Saturday, 5 February 2011


Oysterplant (Mertensia maritima)        
Sea Lungwort, Northern Shorewort
Borage family
Height to 50cm; flowers June to August. Local and scarce in Orkney (14/28); local and rare around Britain’s coasts (71/2852)

This exquisite perennial is a northern plant, Norway and Iceland being its citadels in Europe. In Britain it is rare and found almost exclusively in Scotland on the west and north coasts and in the Northern Isles; in England it is virtually extinct. Orkney is undoubtedly the plant’s stronghold and it would be no exaggeration to say that there are more plants here than anywhere else in the United Kingdom. Arguably it is as special to Orkney as the Scottish Primrose. However, within the county it has a restricted distribution and in recent years has disappeared from former sites most notably the Bay of Skaill in Sandwick and Birsay Bay but may still persist in low numbers on Westray and Stronsay. Nowadays it is most common on the soft coasts of Sanday, South Ronaldsay and at Newark Bay in Deerness. Plants may occur on beaches, both sandy and stony, where it thrives on soft surfaces disturbed by waves. It also thrives at No4 barrier where it grows along the A961 some 300 metres from the sea and a tyre’s width from the tarmac – here wave action is simulated by the blade of an Orkney Islands Council snow plough as it clears the build up of barrier sand after easterly gales. It has even been found growing on those unsightly spoil heaps of earth and rubble that appear all too frequently on Orkney’s shores in the name of coastal defence or coastal dump. Its rambling and leafy sprays radiate from the root like the spokes of a wheel. The leaves are oval, fleshy and grey-blue and its five-petalled flowers are initially pink before turning a radiant blue. The seeds can survive prolonged immersion in saltwater and its dispersion in sea currents enables the plant to colonise new but sometimes temporary sites; seeds have been known to travel at least 450km. Named because its leaves taste of oysters, its rarity should be a warning against collection.


The location for the Oysterplant painting is at the Pool of Cletts on the east side of South Ronaldsay. In the background is Kirkhouse Point with St Peter's kirk, the old kirk house and the base of the kirk house windmill.

* _Given entries_
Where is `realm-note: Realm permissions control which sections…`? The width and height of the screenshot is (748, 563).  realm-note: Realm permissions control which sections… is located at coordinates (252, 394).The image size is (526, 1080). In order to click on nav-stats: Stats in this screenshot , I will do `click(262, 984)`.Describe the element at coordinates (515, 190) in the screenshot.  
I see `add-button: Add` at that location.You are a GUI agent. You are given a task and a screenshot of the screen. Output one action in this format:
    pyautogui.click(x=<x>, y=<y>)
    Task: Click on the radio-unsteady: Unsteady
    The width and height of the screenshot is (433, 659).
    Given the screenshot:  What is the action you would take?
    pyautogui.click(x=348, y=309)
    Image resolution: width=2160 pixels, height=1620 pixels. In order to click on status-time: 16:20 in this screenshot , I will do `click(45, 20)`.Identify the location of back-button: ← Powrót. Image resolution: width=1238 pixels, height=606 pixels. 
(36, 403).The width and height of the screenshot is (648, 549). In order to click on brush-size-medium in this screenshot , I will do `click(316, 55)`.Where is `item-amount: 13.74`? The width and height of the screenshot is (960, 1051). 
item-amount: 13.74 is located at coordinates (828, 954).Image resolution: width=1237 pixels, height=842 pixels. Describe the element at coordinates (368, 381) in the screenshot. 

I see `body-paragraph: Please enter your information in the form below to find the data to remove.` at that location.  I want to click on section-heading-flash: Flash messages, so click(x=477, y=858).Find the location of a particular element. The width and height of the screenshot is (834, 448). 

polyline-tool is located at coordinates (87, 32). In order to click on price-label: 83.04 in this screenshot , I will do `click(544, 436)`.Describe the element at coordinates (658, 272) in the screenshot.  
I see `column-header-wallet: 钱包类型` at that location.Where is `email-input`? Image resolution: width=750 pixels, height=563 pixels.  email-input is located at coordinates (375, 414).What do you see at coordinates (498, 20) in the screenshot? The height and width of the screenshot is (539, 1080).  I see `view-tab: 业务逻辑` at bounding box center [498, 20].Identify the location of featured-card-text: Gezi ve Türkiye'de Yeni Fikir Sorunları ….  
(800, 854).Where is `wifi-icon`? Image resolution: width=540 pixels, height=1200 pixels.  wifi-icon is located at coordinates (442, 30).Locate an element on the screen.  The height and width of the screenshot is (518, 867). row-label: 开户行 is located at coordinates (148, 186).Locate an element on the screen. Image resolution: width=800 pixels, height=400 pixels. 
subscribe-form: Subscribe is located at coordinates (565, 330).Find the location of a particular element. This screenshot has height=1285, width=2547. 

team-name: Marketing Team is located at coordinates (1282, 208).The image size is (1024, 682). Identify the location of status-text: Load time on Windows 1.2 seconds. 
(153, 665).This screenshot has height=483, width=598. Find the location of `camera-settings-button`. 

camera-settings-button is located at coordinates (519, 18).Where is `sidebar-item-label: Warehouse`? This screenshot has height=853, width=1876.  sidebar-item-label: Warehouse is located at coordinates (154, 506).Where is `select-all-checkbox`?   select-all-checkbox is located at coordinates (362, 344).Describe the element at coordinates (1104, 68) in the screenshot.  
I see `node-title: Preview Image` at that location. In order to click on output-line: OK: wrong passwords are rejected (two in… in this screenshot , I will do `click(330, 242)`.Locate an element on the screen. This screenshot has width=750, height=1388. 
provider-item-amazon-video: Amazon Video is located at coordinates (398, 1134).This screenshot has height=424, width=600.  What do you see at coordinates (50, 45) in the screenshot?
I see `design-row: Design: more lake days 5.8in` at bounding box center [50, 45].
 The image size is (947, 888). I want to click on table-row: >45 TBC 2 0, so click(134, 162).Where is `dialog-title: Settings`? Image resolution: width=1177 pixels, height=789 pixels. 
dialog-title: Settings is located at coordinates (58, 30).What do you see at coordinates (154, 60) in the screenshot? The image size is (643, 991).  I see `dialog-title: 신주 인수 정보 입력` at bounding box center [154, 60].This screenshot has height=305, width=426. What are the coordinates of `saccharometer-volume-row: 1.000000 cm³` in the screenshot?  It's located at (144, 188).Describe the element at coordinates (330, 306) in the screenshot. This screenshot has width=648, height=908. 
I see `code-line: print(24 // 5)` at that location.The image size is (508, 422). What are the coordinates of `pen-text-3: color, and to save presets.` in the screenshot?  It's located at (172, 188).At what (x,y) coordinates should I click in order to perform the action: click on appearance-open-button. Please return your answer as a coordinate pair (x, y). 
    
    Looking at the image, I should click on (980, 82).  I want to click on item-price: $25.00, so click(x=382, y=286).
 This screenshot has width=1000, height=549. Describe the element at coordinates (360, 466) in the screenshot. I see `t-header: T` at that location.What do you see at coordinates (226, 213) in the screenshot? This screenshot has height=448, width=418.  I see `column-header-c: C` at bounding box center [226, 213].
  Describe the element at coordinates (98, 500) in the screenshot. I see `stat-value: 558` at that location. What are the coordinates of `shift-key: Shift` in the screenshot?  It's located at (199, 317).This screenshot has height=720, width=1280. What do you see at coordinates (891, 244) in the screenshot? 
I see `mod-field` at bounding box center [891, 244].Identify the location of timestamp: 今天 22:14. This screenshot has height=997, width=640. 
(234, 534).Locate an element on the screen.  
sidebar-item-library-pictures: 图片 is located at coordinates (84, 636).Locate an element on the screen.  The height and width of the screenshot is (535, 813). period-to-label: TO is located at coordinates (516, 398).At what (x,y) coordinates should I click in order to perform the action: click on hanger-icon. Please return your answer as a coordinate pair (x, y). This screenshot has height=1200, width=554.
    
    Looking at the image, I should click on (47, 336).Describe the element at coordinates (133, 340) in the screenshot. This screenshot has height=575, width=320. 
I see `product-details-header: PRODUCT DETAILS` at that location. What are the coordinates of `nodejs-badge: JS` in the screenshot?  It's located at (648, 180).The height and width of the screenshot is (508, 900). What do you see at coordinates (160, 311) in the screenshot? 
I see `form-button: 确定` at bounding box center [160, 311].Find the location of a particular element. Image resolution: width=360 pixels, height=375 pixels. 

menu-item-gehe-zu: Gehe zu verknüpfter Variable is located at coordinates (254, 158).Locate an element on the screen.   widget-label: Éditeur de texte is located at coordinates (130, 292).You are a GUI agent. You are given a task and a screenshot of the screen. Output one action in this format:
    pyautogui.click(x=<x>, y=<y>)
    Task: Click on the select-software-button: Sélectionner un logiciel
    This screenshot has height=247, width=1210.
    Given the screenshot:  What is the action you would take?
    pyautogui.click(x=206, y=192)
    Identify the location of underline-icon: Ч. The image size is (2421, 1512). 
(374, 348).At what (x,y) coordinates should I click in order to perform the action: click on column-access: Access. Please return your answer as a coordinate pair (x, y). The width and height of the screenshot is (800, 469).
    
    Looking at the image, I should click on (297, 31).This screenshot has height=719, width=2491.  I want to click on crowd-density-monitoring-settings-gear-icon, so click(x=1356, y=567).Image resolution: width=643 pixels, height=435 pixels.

* _Set of tasks_
1 – Quote the Oysterplant text between "Sea Lungwort, Northern" and "Britain’s coasts (71/2852)", inclusive.
2 – Continue the Oysterplant text from the point where it stops.
The listing is taken from a separate source.

* _Written responses_
1 –
Sea Lungwort, Northern Shorewort
Borage family
Height to 50cm; flowers June to August. Local and scarce in Orkney (14/28); local and rare around Britain’s coasts (71/2852)

2 –
Anne's plate also depicts Sea Campion at Mar Wick Bay (top right), Curled Dock at Rapness on Westray (bottom left), Sea Rocket at Sandside Bay, Deerness (bottom right) and in the middle Cleavers at the Sand of Cornquoy in Holm

Tim has a real affinity with Oysterplant. For 14 years he worked on Walney Island in Cumbria as the warden of the South Walney Nature Reserve. Walney was one of the few places in England where Oysterplant had been recorded, and every year Tim looked for it, and failed to find it. The looking for it was akin to the search for the Holy Grail. Tim arrived on Walney in 1979; Oysterplant had last been recorded in 1974 and has not been relocated since. In Orkney he (and we) have the luxury of seeing hundreds of plants on beaches in South Ronaldsay and Sanday. The pictures below show the extent of Oysterplant at Liddle in South Ronaldsay where Common Gulls nest alongside.


  1. Delightful paintings Anne, can't wait until Spring to see some woodland flora! Interesting notes about Oysterplant and Tim's experiences. I first noticed this special plant on the upper beach below St Peter's Kirk and have kept an eye out for it since. I did find a couple of plants on Maeness beach on the east of Egilsay in 2009 though this area was washed away by winter storms and I couldn't find any in 2010. It will probably return? Good luck with your great project, Barry O' Dowd.